Саша подумал, что любитель крамольных лозунгов «не врать и не воровать» Пирогов, — всё же тайный советник, а не сидящий на строгом режиме заключенный. И это даёт надежду.
Но спросил:
— Дела-то были? Следствие? Суд?
— Были, — кивнул Пирогов. — Екатерина Михайловна, помните, как вы аптекаря в Херсоне застрелили?
— Он сам, Николай Иванович, — возразила Бакунина.
— Что за история? — заинтересовался Саша.
— Истинные сестры милосердия, — улыбнулся Пирогов. — Так и нужно. Одним мошенником меньше. Сестры подняли дело, довели до следствия, а дела Херсонского госпиталя видно настолько были «хороши», что аптекарь решил сам себя на тот свет отправить.
— Аптекарь, конечно, не царский друг, — заметил Саша, — но надо же с чего-то начинать.
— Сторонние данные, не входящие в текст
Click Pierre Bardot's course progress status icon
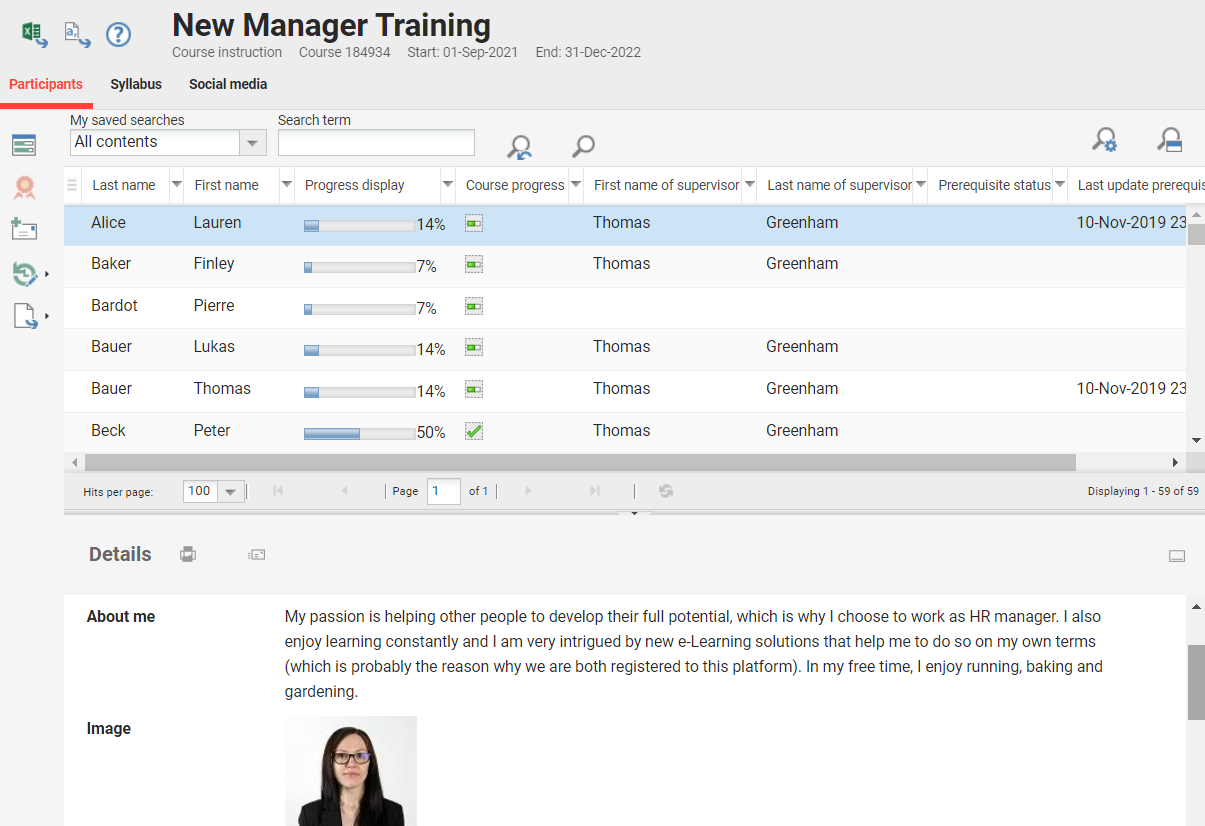1205x826 pixels. click(x=474, y=306)
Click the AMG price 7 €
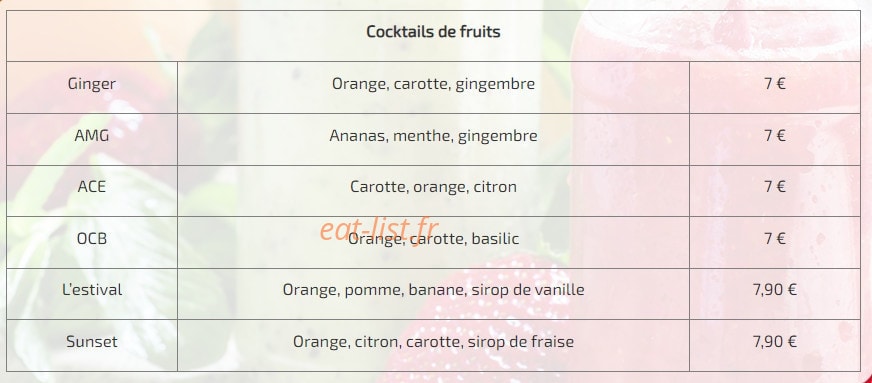The width and height of the screenshot is (872, 383). coord(775,136)
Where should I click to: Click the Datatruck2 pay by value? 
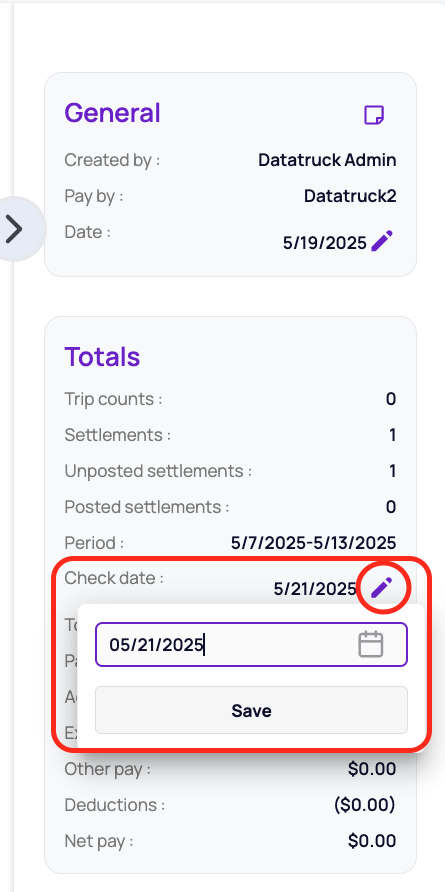(x=350, y=196)
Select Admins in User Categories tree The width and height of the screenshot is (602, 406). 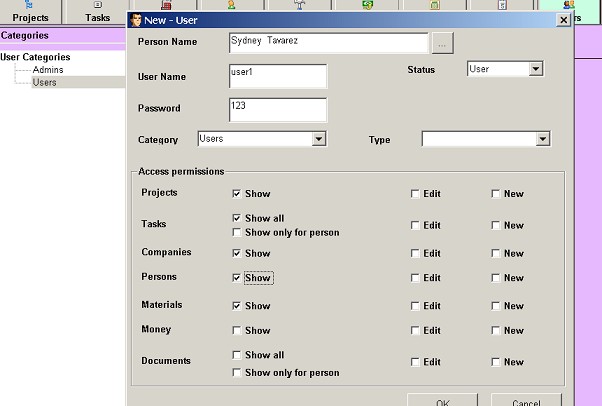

— Они им не ограничились, — продолжил Пирогов. — Чего только не делали! Кроме того, что стояли у операционных столов и дежурили у постели раненых, они ревизовали аптеки. И выводили на свет мерзавцев, которые норовили подсунуть известковую воду и настой ромашки вместо раствора хлорной извести для гнойных повязок. В госпитальных кухнях отмеряли по норме продукты, запечатывали котлы, чтобы похлёбку не разворовали и находили на складах «затерянные» палатки, «забытые» одеяла и «списанные» матрасы. Я сначала более по инстинкту, чем на основе опыта, был убежден в значении женского участия. Но они презирали все злоупотребления администрации, все опасности войны и даже самую смерть.
— Николай Иванович! — сказал Саша. — Я только сейчас понял, насколько это гениально. И дело не в том, что они женщины. А в том, что это независимая структура. Ведь сестры подчиняются только Елене Павловне и вам.
— Да, и врачам надо быть более независимыми от армейского начальства, а то они только и ищут, как бы угодить.
— Переподчинить министерству здравоохранения? — предположил Саша.
— У нас нет министерства, — улыбнулся Пирогов. — Раньше была коллегия, а теперь только департамент в Министерстве внутренних дел.
— А если будет министерство? — спросил Саша. — Что вы об этом думаете?
— Ну, это поднимет престиж, конечно. И добавит независимости.
— А меня будут упрекать в стремлении преумножить бюрократические сущности, — заметил Саша. — Но обдумаю. Я запомнил.
— Вам государь поручил проверить нашу кухню, Ваше Высочество? — поинтересовалась Бакунина.